-- INFORMATION SHOWN start --

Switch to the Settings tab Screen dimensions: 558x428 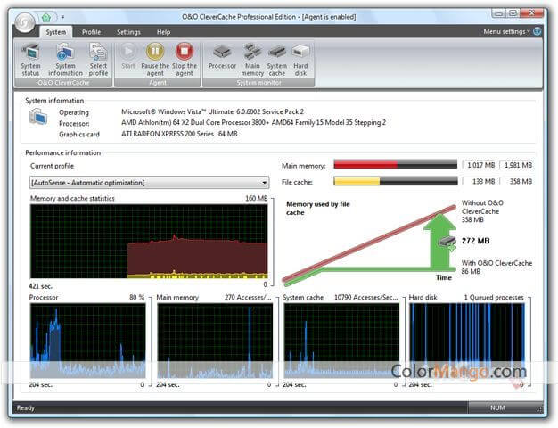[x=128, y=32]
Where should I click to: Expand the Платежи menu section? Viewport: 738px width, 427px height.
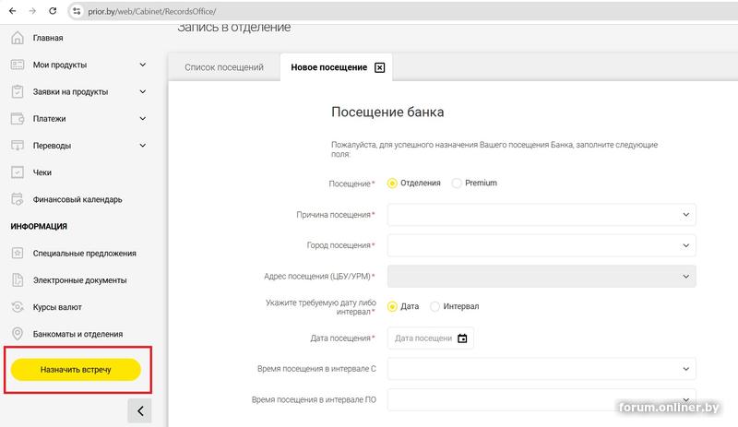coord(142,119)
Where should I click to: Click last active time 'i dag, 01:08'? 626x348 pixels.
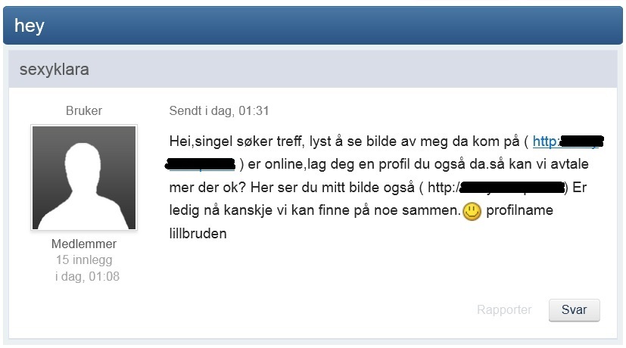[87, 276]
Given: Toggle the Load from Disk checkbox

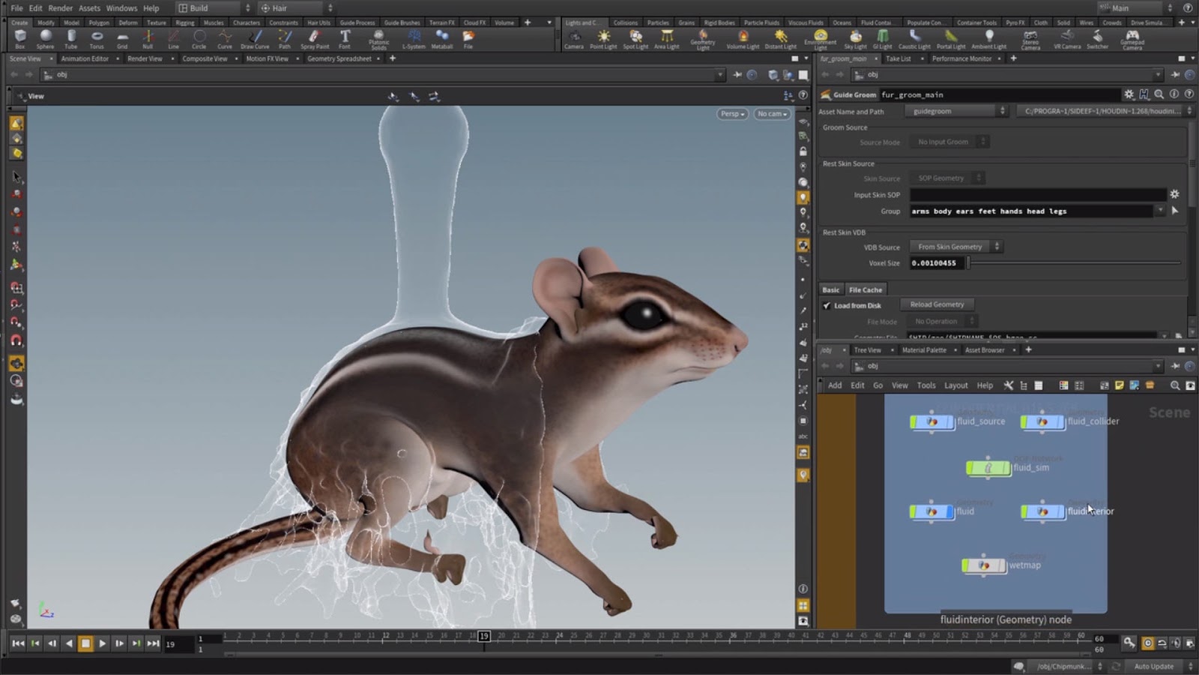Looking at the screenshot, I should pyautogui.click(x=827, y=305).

-- INFORMATION SHOWN end --

### [INSTRUCTIONS FOR THE TASK]
Reproduce the data from the line that has "Where should I click to: Click" through the end of the data, substituting "Select" for "Toggle" and keeping everything else the same. Omit the pictures from your answer.

### [OUTPUT]
Where should I click to: Click last active time 'i dag, 01:08'? 626x348 pixels.
[87, 276]
Given: Select the Load from Disk checkbox

Looking at the screenshot, I should pyautogui.click(x=827, y=305).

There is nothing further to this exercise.